1983 beschlossen wir mit einigen Hamburger Theologen und Journalisten, in den sieben Wochen bis Ostern auf Alkohol oder Süßigkeiten, auf zu viel Fernsehen oder Autofahren zu verzichten. Inzwischen testen Tausende Hanseaten ab Aschermittwoch ihren Standort zwischen Freiheit und Abhängigkeit und fassen Vorsätze für ein verändertes Leben. Bei alledem geht es nicht nur um eine Frühlingsdiät, sondern auch um die Einübung von Freiheit und um ein spirituelles Abenteuer. Fastende begeben sich auf einen Pilgerweg durch die Passionszeit und stellen manche Fragen an ihr Leben nüchterner und neu: Was zeigt mir mein Blick in den Spiegel? Bin ich der, der ich sein sollte? Steht etwas zwischen Gott und mir? Wird es mir gelingen, einige schädliche Gewohnheiten meines Lebens zu lassen und neue Wege einzuüben?
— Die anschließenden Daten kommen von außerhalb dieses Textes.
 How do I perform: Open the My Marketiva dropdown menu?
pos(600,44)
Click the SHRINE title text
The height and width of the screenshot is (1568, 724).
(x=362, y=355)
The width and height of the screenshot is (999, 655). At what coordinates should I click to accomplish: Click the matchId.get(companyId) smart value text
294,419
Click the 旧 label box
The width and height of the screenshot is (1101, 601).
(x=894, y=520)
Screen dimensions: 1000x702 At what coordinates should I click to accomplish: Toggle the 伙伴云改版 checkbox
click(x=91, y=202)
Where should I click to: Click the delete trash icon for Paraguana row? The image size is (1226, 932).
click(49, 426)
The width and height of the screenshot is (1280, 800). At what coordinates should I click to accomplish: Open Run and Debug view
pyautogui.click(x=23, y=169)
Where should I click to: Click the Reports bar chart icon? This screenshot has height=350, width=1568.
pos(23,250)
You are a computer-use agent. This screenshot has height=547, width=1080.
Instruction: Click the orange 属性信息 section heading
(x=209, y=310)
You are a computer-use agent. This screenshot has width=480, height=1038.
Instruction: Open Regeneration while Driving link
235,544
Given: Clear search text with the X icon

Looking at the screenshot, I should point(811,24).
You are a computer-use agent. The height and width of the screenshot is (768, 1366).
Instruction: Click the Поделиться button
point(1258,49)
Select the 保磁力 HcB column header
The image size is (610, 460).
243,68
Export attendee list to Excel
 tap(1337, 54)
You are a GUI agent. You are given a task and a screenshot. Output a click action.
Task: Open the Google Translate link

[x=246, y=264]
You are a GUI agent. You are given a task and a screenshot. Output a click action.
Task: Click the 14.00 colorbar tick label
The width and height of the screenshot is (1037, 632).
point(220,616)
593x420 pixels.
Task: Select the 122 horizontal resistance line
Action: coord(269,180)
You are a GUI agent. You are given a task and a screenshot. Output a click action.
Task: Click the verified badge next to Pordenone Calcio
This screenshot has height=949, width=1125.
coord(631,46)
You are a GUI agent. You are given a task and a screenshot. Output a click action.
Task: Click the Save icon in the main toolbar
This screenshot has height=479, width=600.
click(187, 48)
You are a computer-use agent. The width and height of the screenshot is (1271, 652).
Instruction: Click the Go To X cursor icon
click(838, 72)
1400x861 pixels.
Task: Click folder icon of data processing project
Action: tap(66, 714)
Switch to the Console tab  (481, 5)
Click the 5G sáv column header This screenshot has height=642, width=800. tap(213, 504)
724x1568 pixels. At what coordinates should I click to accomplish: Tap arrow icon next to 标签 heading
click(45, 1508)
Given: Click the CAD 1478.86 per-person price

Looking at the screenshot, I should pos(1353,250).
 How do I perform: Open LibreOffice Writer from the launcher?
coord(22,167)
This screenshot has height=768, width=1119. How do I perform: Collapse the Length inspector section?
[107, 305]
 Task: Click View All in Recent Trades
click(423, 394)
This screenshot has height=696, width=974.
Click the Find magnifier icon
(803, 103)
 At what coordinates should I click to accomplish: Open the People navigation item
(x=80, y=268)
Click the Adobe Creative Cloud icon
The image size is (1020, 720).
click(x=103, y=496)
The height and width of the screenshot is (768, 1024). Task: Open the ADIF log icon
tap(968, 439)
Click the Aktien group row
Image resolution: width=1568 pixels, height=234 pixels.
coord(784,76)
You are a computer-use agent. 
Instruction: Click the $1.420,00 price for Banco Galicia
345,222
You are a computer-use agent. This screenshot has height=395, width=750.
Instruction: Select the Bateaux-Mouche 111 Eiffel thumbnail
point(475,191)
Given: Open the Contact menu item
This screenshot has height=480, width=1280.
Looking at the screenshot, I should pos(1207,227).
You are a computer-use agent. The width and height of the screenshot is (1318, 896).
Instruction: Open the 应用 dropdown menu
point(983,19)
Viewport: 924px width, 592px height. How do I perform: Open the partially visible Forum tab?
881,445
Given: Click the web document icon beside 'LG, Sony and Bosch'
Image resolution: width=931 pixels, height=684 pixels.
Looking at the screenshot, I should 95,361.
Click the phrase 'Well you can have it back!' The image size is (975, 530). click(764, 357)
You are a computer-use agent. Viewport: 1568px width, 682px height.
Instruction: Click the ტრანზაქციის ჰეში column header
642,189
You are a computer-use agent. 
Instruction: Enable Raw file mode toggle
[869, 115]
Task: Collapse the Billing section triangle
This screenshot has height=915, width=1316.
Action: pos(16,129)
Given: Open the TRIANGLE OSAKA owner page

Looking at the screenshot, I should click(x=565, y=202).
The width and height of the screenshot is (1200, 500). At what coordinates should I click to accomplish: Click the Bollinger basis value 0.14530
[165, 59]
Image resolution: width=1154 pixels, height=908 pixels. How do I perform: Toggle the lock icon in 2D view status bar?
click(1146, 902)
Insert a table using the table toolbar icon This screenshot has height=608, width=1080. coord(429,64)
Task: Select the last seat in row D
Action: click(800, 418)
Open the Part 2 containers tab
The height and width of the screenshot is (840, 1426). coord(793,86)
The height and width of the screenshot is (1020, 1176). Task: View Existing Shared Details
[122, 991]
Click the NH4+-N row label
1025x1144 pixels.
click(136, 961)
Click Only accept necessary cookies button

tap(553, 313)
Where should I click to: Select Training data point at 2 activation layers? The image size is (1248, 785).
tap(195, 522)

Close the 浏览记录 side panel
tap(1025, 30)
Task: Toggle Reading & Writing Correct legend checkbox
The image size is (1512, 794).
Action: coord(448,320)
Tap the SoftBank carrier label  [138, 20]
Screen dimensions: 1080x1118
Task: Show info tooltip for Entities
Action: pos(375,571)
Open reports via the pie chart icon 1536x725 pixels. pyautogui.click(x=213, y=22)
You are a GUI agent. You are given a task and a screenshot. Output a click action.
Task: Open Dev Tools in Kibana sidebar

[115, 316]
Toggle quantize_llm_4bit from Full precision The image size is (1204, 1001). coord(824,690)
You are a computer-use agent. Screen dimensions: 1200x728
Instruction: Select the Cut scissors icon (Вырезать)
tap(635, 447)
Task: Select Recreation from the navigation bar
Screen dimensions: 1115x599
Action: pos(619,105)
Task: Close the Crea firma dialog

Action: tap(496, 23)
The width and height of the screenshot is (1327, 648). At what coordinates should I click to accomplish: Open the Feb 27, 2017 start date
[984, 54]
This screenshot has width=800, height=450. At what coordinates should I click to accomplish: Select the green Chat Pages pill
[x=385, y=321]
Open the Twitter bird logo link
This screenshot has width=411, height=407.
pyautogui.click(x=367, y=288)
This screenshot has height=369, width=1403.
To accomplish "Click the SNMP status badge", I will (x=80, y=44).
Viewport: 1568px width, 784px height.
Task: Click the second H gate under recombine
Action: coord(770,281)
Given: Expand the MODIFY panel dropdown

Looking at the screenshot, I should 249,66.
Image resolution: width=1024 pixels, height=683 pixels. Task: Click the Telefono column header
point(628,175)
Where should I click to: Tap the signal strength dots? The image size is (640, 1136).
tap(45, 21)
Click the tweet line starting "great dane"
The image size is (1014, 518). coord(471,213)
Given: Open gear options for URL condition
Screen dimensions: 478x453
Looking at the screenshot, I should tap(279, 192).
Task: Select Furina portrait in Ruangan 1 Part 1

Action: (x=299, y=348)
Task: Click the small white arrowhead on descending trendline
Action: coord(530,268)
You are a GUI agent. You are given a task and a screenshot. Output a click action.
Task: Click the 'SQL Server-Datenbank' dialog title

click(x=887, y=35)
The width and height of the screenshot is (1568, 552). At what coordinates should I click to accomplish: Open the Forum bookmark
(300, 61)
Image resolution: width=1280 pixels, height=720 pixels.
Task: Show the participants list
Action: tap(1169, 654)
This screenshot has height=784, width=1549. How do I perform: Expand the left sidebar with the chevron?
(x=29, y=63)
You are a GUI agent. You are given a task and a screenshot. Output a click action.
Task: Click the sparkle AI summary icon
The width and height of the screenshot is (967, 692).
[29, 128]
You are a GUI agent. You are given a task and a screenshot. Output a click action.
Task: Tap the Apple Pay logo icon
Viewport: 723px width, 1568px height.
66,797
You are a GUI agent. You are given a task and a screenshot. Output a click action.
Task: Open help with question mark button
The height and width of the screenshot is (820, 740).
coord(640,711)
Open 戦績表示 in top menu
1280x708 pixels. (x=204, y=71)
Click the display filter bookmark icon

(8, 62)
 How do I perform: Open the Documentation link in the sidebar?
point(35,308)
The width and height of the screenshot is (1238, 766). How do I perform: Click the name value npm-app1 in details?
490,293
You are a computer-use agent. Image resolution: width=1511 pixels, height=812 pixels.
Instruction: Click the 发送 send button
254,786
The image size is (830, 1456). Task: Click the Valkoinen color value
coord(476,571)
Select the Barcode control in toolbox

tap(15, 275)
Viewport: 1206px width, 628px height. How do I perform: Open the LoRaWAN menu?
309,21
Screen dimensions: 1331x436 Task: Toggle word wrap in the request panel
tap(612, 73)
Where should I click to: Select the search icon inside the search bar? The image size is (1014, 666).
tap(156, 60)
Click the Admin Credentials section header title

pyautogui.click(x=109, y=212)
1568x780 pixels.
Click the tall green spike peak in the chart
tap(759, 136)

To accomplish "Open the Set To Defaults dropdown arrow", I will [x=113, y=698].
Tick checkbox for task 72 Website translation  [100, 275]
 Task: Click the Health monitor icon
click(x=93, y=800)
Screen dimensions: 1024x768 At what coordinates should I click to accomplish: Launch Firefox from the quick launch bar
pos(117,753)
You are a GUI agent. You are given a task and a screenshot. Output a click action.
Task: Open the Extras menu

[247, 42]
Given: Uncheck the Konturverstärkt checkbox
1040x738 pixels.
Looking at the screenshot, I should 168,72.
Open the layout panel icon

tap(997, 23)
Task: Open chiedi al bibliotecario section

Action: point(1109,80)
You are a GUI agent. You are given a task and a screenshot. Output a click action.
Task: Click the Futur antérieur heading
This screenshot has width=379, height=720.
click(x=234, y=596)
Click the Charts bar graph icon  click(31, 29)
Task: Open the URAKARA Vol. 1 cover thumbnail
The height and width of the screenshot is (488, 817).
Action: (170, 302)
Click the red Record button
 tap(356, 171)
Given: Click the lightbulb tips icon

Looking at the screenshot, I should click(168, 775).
Sechseinhalb Wochen Verzicht sind kein Spaziergang und können Verzichtende ziemlich einsam machen. Darum besteht das Angebot der beiden in Hamburg entstandenen Fastenaktionen "7 Wochen ohne" und "7 Wochen anders leben" in einer medialen und seelsorgerlichen Begleitung durch Kalender oder Briefe und dem Austausch mit anderen Fastenden. Die Lyrikerin Rose Ausländer schreibt: "Vergesst nicht, Freunde, wir reisen gemeinsam". Auch Fastende fühlen sich bestärkt, wenn sie sich gegenseitig vergewissern können, nicht allein zu sein.

Das Santiago de Compostela ihres Pilgerweges, der Sehnsuchtsort, an dem sie sich glücklich in den Armen liegen und feiern können, ist das Osterfest. Die Luft riecht nach Verheißungen, gehen wir voller Hoffnung und Tatendrang darauf zu.